Anne grows from a delightful child, brought up at the court of Edward IV and his beautiful queen, Elizabeth Woodville, in intimacy and friendship with the family of Richard, Duke of Gloucester. Her life is overturned when her father turns on his former allies, escapes England and invades with an enemy army. Widowed at fourteen, fatherless, with her mother locked in sanctuary, and her sister a vengeful enemy, Anne faces the world alone.
But fortune's wheel turns once again. Anne plots her escape from her sister's house, finds herself a husband in the handsome young Duke of Gloucester, and marries without permission, in secret. But danger still follows her. She finds that she has a mortal enemy in the most beautiful queen of England. Anne has to protect herself and her precious only son from the treacherous royal court, the deadly royal rival, and even from the driving ambition of her husband - Richard III.
..... Inner front cover.
FIRST SENTENCE (The Tower of London, May 1465): My Lady Mother goes first, a great heiress in her own right, and the wife of the greatest subject in the kingdom.
MEMORABLE MOMENT (Page 34): My sister and her new husband are put to bed by an archbishop, twenty maids in waiting and five knights of the garter, in a cloud of incense wafted by half a dozen priests, .......
MY THOUGHTS: Admiring Philippa Gregory's work as I do it pains me to say that despite featuring one of the best descriptive passages I've read for a long time - I don't want to give too much away but it involved a storm, a birth and a death - The Kingmaker's Daughter (the fourth book in the Cousin's War series) though a good read fell short of the great read I was expecting it was going to be.

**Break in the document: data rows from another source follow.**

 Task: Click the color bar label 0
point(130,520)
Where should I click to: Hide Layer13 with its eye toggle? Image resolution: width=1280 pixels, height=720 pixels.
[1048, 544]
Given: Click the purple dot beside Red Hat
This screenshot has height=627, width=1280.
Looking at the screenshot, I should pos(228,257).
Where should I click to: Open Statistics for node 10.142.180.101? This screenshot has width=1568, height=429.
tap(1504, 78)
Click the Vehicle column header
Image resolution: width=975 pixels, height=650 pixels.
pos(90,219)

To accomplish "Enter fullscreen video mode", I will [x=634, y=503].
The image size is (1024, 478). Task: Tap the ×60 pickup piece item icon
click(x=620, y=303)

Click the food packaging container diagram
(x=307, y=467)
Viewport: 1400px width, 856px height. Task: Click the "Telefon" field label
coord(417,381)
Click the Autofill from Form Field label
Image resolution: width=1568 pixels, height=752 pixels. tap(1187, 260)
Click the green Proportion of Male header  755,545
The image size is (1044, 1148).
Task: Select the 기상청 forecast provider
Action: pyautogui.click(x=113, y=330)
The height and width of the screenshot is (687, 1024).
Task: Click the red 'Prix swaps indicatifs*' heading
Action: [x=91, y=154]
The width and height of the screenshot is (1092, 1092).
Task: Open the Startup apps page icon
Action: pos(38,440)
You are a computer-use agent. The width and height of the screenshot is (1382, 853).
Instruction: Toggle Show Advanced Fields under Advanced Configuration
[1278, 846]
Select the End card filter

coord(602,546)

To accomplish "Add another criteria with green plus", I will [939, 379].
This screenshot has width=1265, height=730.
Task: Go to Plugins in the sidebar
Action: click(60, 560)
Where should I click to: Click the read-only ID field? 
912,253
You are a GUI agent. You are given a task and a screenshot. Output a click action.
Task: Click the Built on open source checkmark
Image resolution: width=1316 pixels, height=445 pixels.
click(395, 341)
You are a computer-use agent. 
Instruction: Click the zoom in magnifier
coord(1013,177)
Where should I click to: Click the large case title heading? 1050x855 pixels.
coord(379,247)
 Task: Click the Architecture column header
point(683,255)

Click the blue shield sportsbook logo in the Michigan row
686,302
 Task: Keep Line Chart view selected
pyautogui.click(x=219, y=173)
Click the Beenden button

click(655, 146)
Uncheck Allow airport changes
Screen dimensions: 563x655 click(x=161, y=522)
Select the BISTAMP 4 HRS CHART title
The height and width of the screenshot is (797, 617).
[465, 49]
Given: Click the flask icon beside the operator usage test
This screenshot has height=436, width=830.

Perhaps that there is relatively less known about this Queen had a bearing on the fact that there seemed to be quite large gaps in the narrative, gaps that the author filled with seemingly inconsequential events and details such as Christmases at Court which towards the end of the book seemed to happen with increasing frequency every few chapters or so.
With less of the 'witchcraft' element then the first three books and in particular The White Queen (book 1) and The Lady Of The Rivers (book 3) there is nevertheless a certain amount of it which though I personally didn't mind too much, I even thought it added an interesting, if not altogether historically accurate, dimension to certain characters, I know the historical purists hated.
Though by no means the strongest book in the series I do however still recommend this book.
KEEP IT OR NOT?: Purchased from The Book People catalogue, this is a definite keeper.